④ Ablation procedure: Perform the planned electrical pulse ablation process.

⑤ Post-procedure evaluation: Assess the treated area using follow-up imaging.

⑥ Follow-up and reexamination: Conduct scheduled follow-up and monitor relevant indicators.

Typical Case

① Case 1:

Patient: Female, 70 years old, malignant solid liver tumor, lesion located near the intestine.

Procedure: Performed under general anesthesia. Using percutaneous puncture, two electrodes were placed to encompass the lesion, followed by ablation. During the procedure, the field strength remained stable, current increased significantly, and ablation was completed smoothly.

Post-procedure imaging: Enhanced CT showed clear lesion margins, with no significant enhancement in the ablation area.

② Case 2:

Patient: Male, 53 years old, malignant liver tumor

Preoperative MRI revealed three lesions adjacent to the intestine and blood vessels. Imaging findings: multiple nodular abnormal signal lesions in the liver, regular shape, unclear margins; T1WI iso-hypointense, T2WI slightly hyperintense; ADC values decreased; the largest lesion measured approximately 1.0 cm × 0.7 cm, showing marked enhancement in the arterial phase.

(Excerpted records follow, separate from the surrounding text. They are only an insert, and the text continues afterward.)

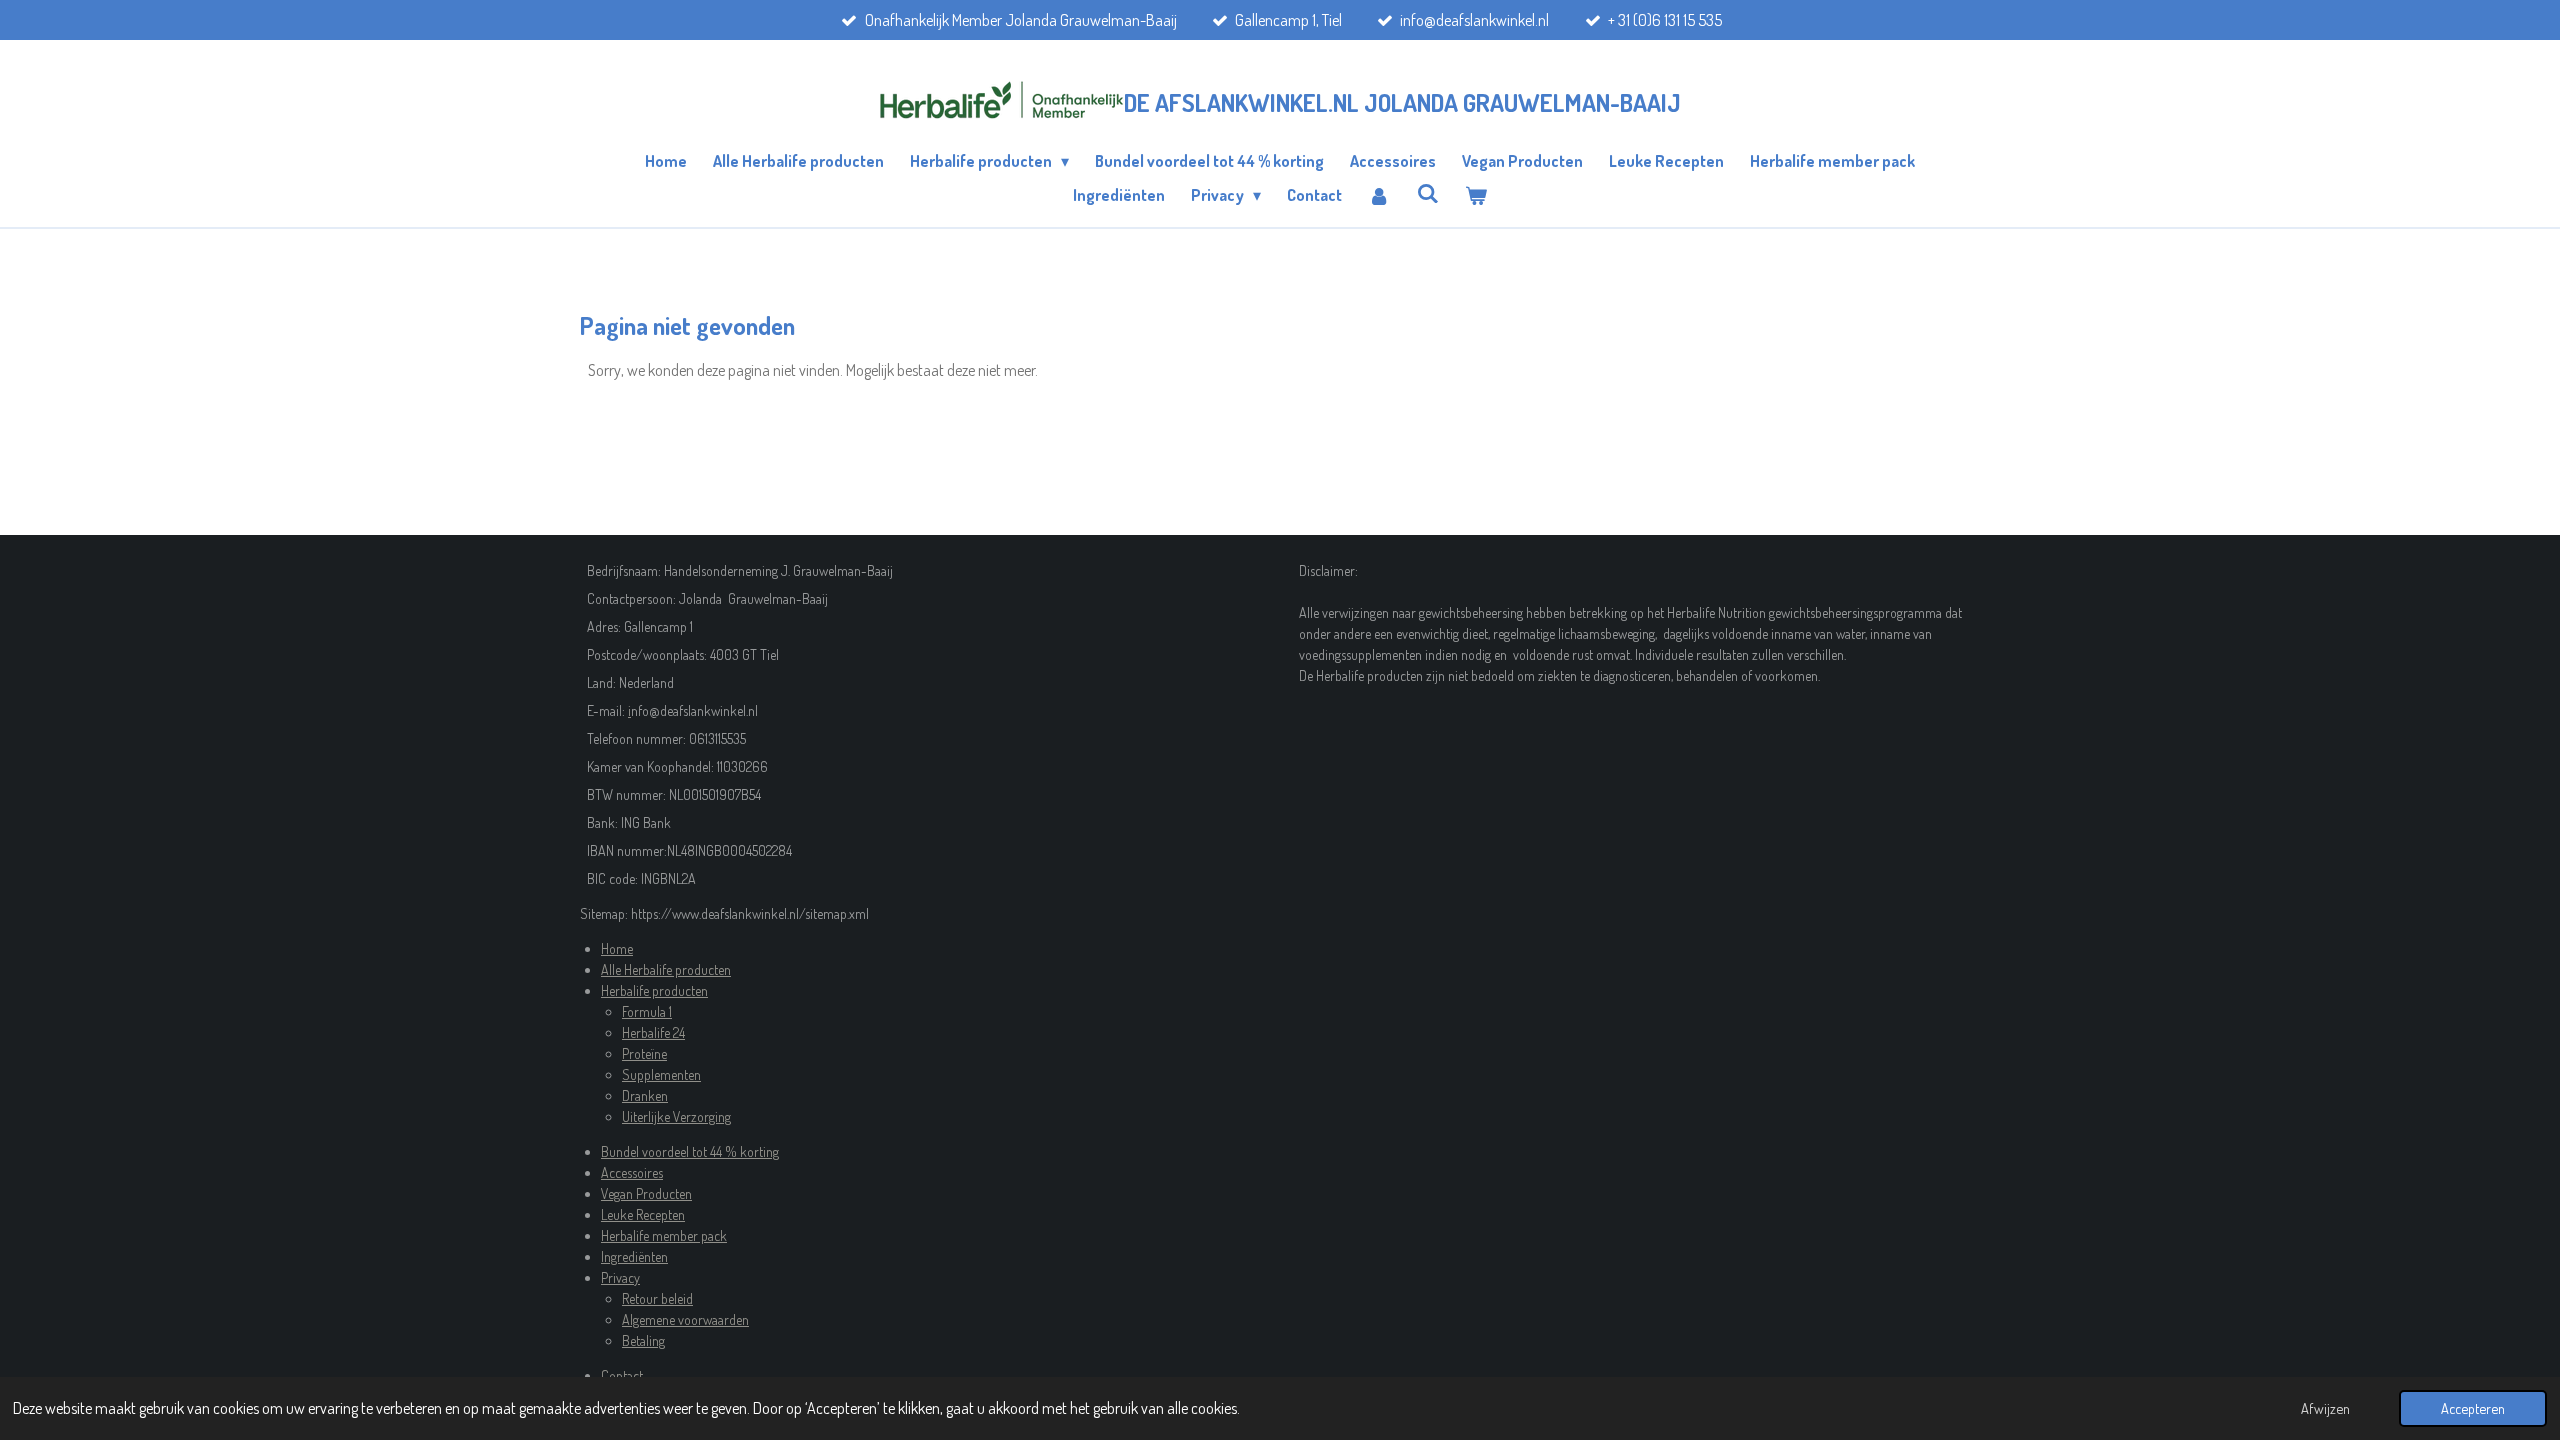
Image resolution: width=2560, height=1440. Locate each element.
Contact (622, 1375)
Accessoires (632, 1172)
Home (617, 948)
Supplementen (661, 1074)
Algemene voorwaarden (685, 1319)
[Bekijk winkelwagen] (1476, 195)
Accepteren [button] (2473, 1408)
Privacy (620, 1277)
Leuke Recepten (643, 1214)
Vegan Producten (646, 1193)
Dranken (645, 1095)
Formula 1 (647, 1011)
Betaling (643, 1340)
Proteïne (644, 1053)
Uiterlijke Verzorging (676, 1116)
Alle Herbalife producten (666, 969)
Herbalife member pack (664, 1235)
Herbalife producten (654, 990)
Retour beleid (657, 1298)
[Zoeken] (1428, 193)
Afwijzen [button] (2325, 1408)
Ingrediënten (634, 1256)
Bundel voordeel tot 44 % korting (690, 1151)
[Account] (1379, 195)
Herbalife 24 (653, 1032)
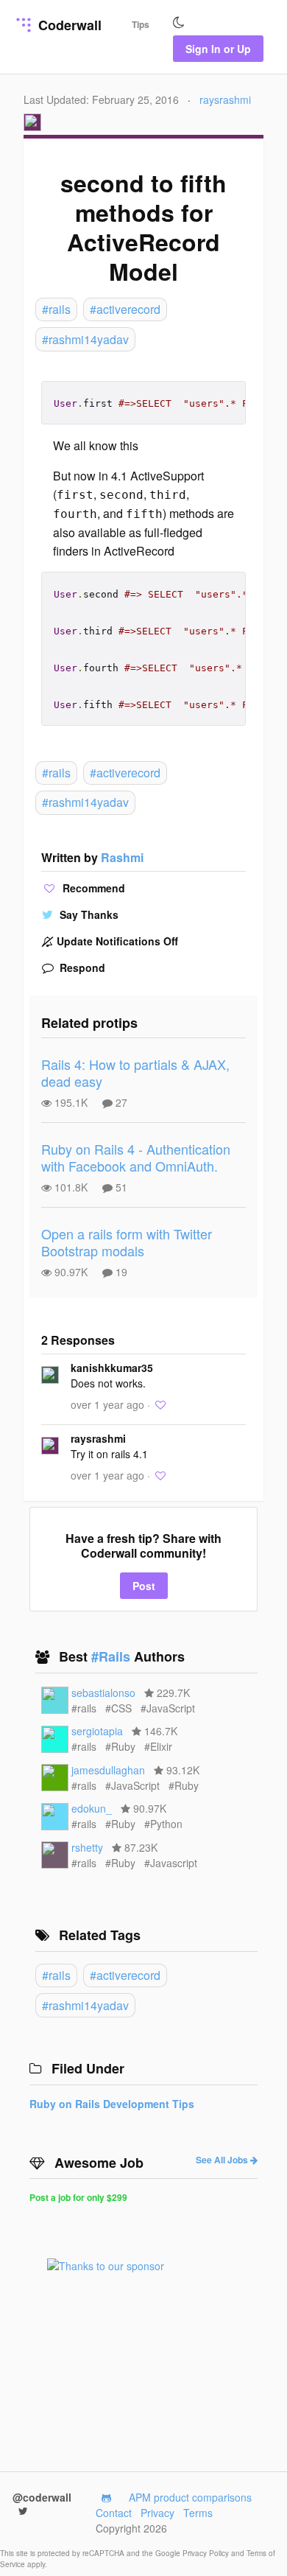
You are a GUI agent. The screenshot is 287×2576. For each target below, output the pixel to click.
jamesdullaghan (108, 1770)
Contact (114, 2512)
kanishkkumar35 (112, 1367)
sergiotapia (97, 1730)
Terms (198, 2512)
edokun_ (91, 1808)
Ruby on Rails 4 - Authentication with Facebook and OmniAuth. (135, 1157)
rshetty (87, 1847)
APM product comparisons (190, 2497)
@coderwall (42, 2497)
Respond (81, 967)
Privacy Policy (207, 2553)
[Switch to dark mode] (179, 23)
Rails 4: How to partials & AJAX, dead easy (135, 1072)
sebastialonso (103, 1692)
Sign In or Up (218, 48)
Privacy (157, 2512)
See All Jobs (223, 2159)
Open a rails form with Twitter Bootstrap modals (126, 1242)
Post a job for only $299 (78, 2197)
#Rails (112, 1656)
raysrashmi (225, 99)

Diagnosis: Considering the unfavorable location of multiple lesions, close to the intestine and vessels, the risk of surgical resection was high with substantial trauma. Thermal ablation carried risks of incomplete ablation or vascular injury, making efficacy uncertain. NanoKnife ablation, with its non-thermal, selective ablation, was a better choice.

Preoperative CT localization was performed, and a precise needle ablation plan was formulated.

Immediate postoperative CT showed decreased lesion density, evident gas appearance, and intact surrounding critical structures such as vessels, indicating good and safe ablation results. After symptomatic supportive care, the patient recovered well.